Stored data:
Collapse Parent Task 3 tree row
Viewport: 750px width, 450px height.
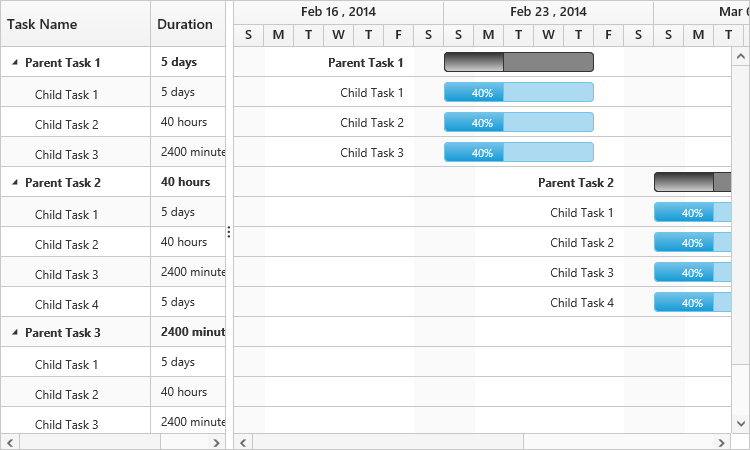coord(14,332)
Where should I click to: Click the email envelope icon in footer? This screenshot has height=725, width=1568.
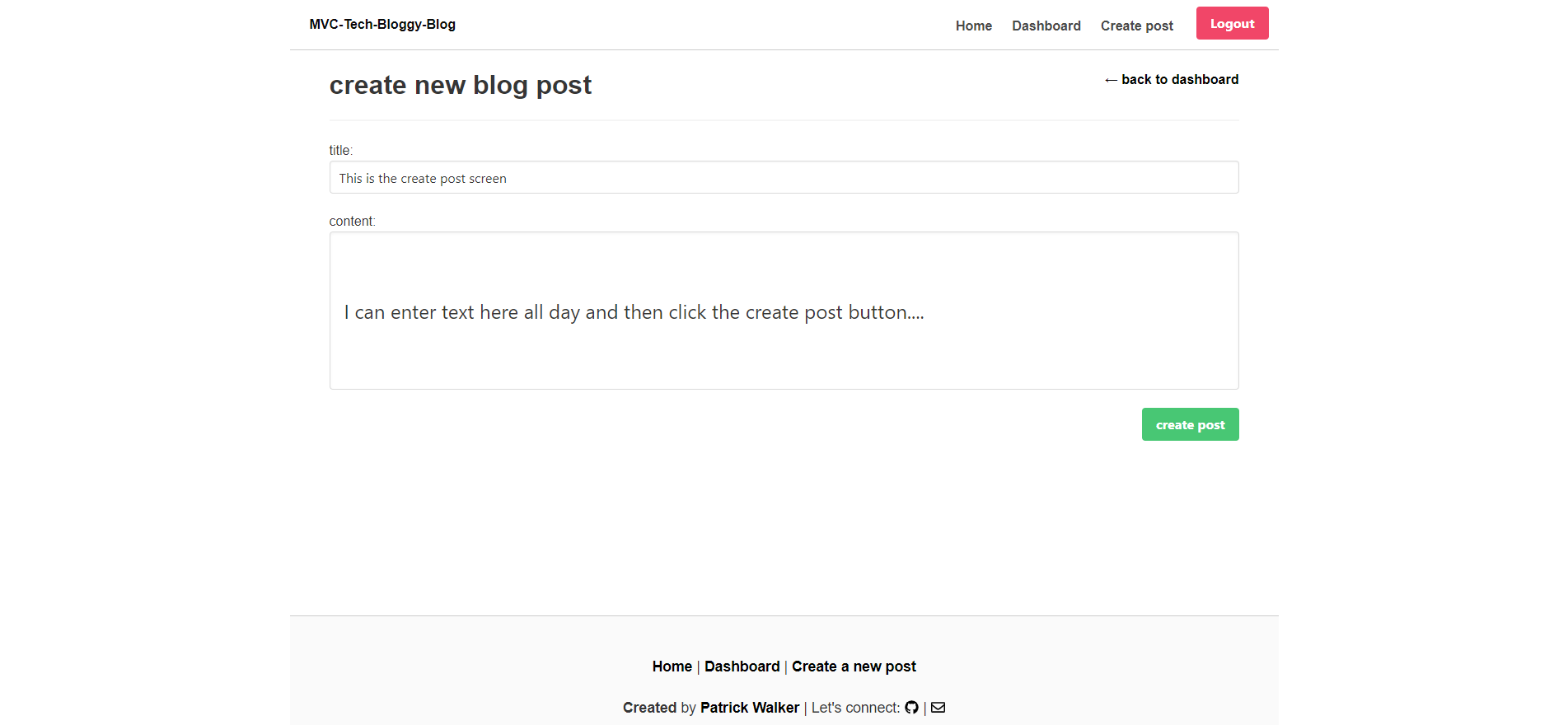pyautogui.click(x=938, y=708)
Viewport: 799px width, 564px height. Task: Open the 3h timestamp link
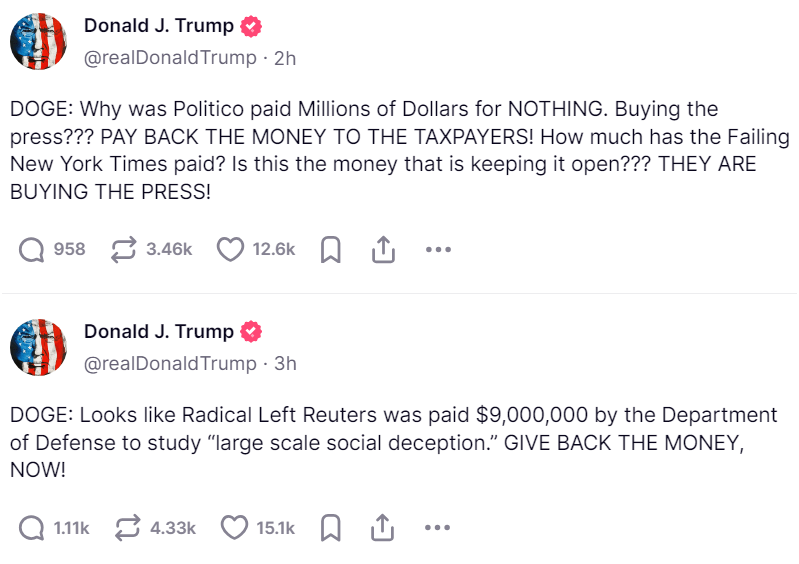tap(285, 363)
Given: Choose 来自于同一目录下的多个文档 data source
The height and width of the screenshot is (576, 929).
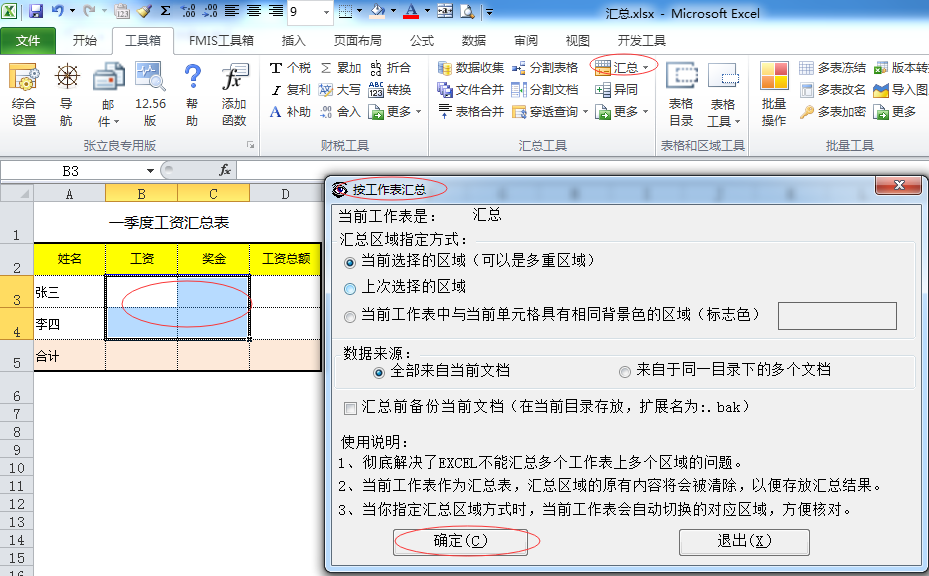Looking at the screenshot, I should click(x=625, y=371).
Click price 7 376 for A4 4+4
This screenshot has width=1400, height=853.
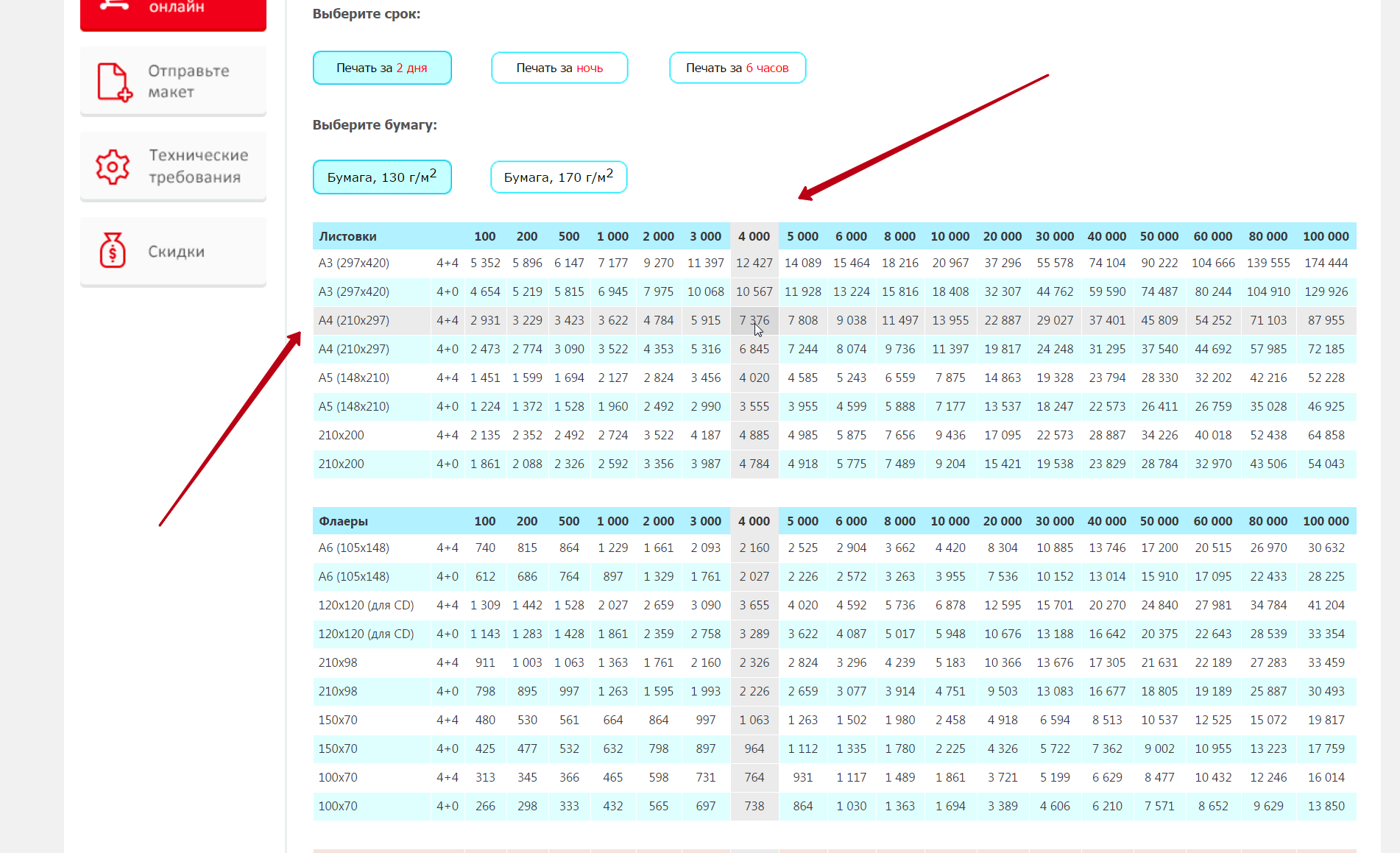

→ **BRIEF**:
Since the pictures don't belong in the copy, copy only the rest of the entries above exactly.

→ **ANSWER TO THE EXERCISE**:
Collapse Parent Task 3 tree row
Viewport: 750px width, 450px height.
coord(14,332)
Where should I click to: Click the email envelope icon in footer? This screenshot has height=725, width=1568.
pyautogui.click(x=938, y=708)
Viewport: 799px width, 564px height. Task: Open the 3h timestamp link
tap(285, 363)
Given: Choose 来自于同一目录下的多个文档 data source
The height and width of the screenshot is (576, 929).
Looking at the screenshot, I should click(x=625, y=371).
Click price 7 376 for A4 4+4
This screenshot has width=1400, height=853.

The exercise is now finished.